Are Tech Giants Secretly Listening to Your Phone to Target You With Ads?
Just because you're paranoid doesn't mean they're not after you
It may not have happened to you, but many people have had the experience of seeing an advertisement pop up while browsing the web or scanning one of their social feeds after having a conversation about whatever product or service the ad is promoting.
After having that happen, the conclusion, somewhat paranoid or not, many have reached is that companies like Google and Facebook are secretly listening in on their phones in order to get better advertising information.
A new study, which was reported on by The BBC, sought to find out whether that was a conspiracy theory or actually rooted in fact.
To test the theory, cybersecurity specialists at a firm called Wandera called placed an Android phone and an iPhone into a room and played audio recordings of ads for dog and cat food for a half hour. As a control, they put models of the same phones in a silent room. Apps for Facebook, Instagram, Chrome, SnapChat, YouTube and Amazon were open on all four devices.
After repeating the experiment at the same time of day for three days, Wandera’s team found there were no relevant pet food ads on the phones that had listened to the advertisements.
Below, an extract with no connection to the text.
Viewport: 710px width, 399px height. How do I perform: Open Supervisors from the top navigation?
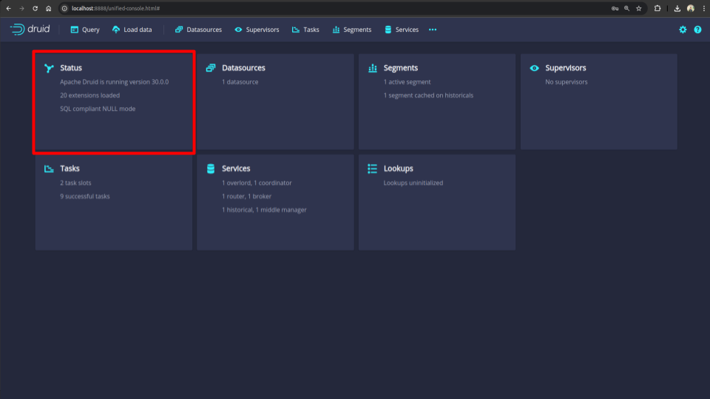257,30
They also found there was not a significant jump in data usage the way there is when a voice assistant like Siri is active.
“We observed that the data from our tests is much lower than the virtual assistant data over the 30-minute time period, which suggests that the constant recording of conversations and uploading to the cloud is not happening on any of these tested apps,” Wandera systems engineer James Mack told the BBC. “If it was, we’d expect data usage to be as high as the virtual assistants’ data consumption.”